**EXERCISE GOAL:** Print each of the entries exactly, leaving nothing out.

··· EXCERPTED RECORDS

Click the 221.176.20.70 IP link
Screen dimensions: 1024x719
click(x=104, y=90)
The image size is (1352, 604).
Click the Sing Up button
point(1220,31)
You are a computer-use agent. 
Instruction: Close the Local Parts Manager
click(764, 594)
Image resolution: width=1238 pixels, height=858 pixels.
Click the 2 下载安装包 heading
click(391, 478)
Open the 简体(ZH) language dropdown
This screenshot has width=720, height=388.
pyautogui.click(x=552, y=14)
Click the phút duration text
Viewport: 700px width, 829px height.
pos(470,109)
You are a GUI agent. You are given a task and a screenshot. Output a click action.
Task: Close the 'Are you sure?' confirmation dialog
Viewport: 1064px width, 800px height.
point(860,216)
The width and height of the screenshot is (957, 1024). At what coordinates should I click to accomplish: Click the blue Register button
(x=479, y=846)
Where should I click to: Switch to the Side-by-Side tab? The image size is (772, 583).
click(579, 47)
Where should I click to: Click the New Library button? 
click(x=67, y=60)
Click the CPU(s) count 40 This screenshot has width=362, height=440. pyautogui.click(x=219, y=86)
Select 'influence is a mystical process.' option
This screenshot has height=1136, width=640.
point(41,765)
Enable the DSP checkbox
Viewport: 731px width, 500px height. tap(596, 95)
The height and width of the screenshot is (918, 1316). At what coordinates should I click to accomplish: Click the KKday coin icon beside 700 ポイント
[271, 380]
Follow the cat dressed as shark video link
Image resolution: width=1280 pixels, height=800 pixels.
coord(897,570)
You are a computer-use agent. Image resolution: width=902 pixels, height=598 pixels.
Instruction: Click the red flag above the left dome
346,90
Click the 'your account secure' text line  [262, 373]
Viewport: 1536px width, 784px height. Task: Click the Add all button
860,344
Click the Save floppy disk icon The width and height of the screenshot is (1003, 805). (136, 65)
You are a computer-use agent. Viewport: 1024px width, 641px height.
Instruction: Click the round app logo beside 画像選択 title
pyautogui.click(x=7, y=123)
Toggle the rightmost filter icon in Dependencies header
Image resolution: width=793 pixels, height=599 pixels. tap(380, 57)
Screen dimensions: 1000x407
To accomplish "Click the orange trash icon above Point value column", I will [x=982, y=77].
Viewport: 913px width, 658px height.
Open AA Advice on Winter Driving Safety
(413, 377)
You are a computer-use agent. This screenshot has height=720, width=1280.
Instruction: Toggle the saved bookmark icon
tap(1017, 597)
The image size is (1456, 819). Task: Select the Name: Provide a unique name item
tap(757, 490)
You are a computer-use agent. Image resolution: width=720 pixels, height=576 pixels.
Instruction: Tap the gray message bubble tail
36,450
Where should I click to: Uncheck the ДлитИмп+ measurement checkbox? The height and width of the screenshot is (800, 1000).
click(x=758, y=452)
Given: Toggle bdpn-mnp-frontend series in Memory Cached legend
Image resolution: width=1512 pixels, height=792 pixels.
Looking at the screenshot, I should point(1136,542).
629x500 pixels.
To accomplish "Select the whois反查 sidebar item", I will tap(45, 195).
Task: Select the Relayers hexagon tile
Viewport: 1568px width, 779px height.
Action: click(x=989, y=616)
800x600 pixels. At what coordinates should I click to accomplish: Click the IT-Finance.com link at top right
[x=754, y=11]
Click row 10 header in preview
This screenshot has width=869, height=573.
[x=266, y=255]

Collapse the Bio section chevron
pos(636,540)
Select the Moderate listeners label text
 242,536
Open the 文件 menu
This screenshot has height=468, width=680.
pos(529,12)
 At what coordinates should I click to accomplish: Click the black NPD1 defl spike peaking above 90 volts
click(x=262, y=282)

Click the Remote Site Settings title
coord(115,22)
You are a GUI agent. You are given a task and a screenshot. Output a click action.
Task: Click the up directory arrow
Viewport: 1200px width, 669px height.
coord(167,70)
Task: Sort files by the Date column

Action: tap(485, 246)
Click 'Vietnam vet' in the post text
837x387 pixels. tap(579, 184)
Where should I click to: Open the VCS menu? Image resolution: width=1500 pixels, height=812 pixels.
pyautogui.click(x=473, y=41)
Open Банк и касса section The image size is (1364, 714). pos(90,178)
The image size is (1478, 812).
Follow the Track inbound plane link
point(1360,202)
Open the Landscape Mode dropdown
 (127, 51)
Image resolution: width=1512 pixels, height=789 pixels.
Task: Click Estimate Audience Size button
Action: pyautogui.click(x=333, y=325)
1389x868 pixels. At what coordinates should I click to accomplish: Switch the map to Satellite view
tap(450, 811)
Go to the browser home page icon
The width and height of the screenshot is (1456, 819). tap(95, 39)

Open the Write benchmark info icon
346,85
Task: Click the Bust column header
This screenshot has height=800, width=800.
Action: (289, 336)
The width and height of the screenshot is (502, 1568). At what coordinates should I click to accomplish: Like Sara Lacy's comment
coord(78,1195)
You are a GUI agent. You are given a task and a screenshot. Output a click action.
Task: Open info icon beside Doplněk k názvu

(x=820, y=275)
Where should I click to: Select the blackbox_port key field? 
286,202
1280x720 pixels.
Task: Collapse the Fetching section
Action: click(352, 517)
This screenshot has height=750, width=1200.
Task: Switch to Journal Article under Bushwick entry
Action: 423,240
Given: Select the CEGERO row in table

······

**YOUR RESPONSE:**
Click the 221.176.20.70 IP link
Screen dimensions: 1024x719
click(x=104, y=90)
The image size is (1352, 604).
Click the Sing Up button
point(1220,31)
You are a computer-use agent. 
Instruction: Close the Local Parts Manager
click(764, 594)
Image resolution: width=1238 pixels, height=858 pixels.
Click the 2 下载安装包 heading
click(391, 478)
Open the 简体(ZH) language dropdown
This screenshot has width=720, height=388.
pyautogui.click(x=552, y=14)
Click the phút duration text
Viewport: 700px width, 829px height.
pos(470,109)
You are a GUI agent. You are given a task and a screenshot. Output a click action.
Task: Close the 'Are you sure?' confirmation dialog
Viewport: 1064px width, 800px height.
point(860,216)
The width and height of the screenshot is (957, 1024). At what coordinates should I click to accomplish: Click the blue Register button
(x=479, y=846)
Where should I click to: Switch to the Side-by-Side tab? The image size is (772, 583).
click(579, 47)
Where should I click to: Click the New Library button? 
click(x=67, y=60)
Click the CPU(s) count 40 This screenshot has width=362, height=440. pyautogui.click(x=219, y=86)
Select 'influence is a mystical process.' option
This screenshot has height=1136, width=640.
point(41,765)
Enable the DSP checkbox
Viewport: 731px width, 500px height. tap(596, 95)
The height and width of the screenshot is (918, 1316). At what coordinates should I click to accomplish: Click the KKday coin icon beside 700 ポイント
[271, 380]
Follow the cat dressed as shark video link
Image resolution: width=1280 pixels, height=800 pixels.
coord(897,570)
You are a computer-use agent. Image resolution: width=902 pixels, height=598 pixels.
Instruction: Click the red flag above the left dome
346,90
Click the 'your account secure' text line  [262, 373]
Viewport: 1536px width, 784px height. Task: Click the Add all button
860,344
Click the Save floppy disk icon The width and height of the screenshot is (1003, 805). (136, 65)
You are a computer-use agent. Viewport: 1024px width, 641px height.
Instruction: Click the round app logo beside 画像選択 title
pyautogui.click(x=7, y=123)
Toggle the rightmost filter icon in Dependencies header
Image resolution: width=793 pixels, height=599 pixels. tap(380, 57)
Screen dimensions: 1000x407
To accomplish "Click the orange trash icon above Point value column", I will [x=982, y=77].
Viewport: 913px width, 658px height.
Open AA Advice on Winter Driving Safety
(413, 377)
You are a computer-use agent. This screenshot has height=720, width=1280.
Instruction: Toggle the saved bookmark icon
tap(1017, 597)
The image size is (1456, 819). Task: Select the Name: Provide a unique name item
tap(757, 490)
You are a computer-use agent. Image resolution: width=720 pixels, height=576 pixels.
Instruction: Tap the gray message bubble tail
36,450
Where should I click to: Uncheck the ДлитИмп+ measurement checkbox? The height and width of the screenshot is (800, 1000).
click(x=758, y=452)
Given: Toggle bdpn-mnp-frontend series in Memory Cached legend
Image resolution: width=1512 pixels, height=792 pixels.
Looking at the screenshot, I should point(1136,542).
629x500 pixels.
To accomplish "Select the whois反查 sidebar item", I will tap(45, 195).
Task: Select the Relayers hexagon tile
Viewport: 1568px width, 779px height.
Action: click(x=989, y=616)
800x600 pixels. At what coordinates should I click to accomplish: Click the IT-Finance.com link at top right
[x=754, y=11]
Click row 10 header in preview
This screenshot has width=869, height=573.
[x=266, y=255]

Collapse the Bio section chevron
pos(636,540)
Select the Moderate listeners label text
 242,536
Open the 文件 menu
This screenshot has height=468, width=680.
pos(529,12)
 At what coordinates should I click to accomplish: Click the black NPD1 defl spike peaking above 90 volts
click(x=262, y=282)

Click the Remote Site Settings title
coord(115,22)
You are a GUI agent. You are given a task and a screenshot. Output a click action.
Task: Click the up directory arrow
Viewport: 1200px width, 669px height.
coord(167,70)
Task: Sort files by the Date column

Action: tap(485, 246)
Click 'Vietnam vet' in the post text
837x387 pixels. tap(579, 184)
Where should I click to: Open the VCS menu? Image resolution: width=1500 pixels, height=812 pixels.
pyautogui.click(x=473, y=41)
Open Банк и касса section The image size is (1364, 714). pos(90,178)
The image size is (1478, 812).
Follow the Track inbound plane link
point(1360,202)
Open the Landscape Mode dropdown
 (127, 51)
Image resolution: width=1512 pixels, height=789 pixels.
Task: Click Estimate Audience Size button
Action: pyautogui.click(x=333, y=325)
1389x868 pixels. At what coordinates should I click to accomplish: Switch the map to Satellite view
tap(450, 811)
Go to the browser home page icon
The width and height of the screenshot is (1456, 819). tap(95, 39)

Open the Write benchmark info icon
346,85
Task: Click the Bust column header
This screenshot has height=800, width=800.
Action: (289, 336)
The width and height of the screenshot is (502, 1568). At what coordinates should I click to accomplish: Like Sara Lacy's comment
coord(78,1195)
You are a GUI agent. You are given a task and a screenshot. Output a click action.
Task: Open info icon beside Doplněk k názvu

(x=820, y=275)
Where should I click to: Select the blackbox_port key field? 
286,202
1280x720 pixels.
Task: Collapse the Fetching section
Action: click(352, 517)
This screenshot has height=750, width=1200.
Task: Switch to Journal Article under Bushwick entry
Action: 423,240
Given: Select the CEGERO row in table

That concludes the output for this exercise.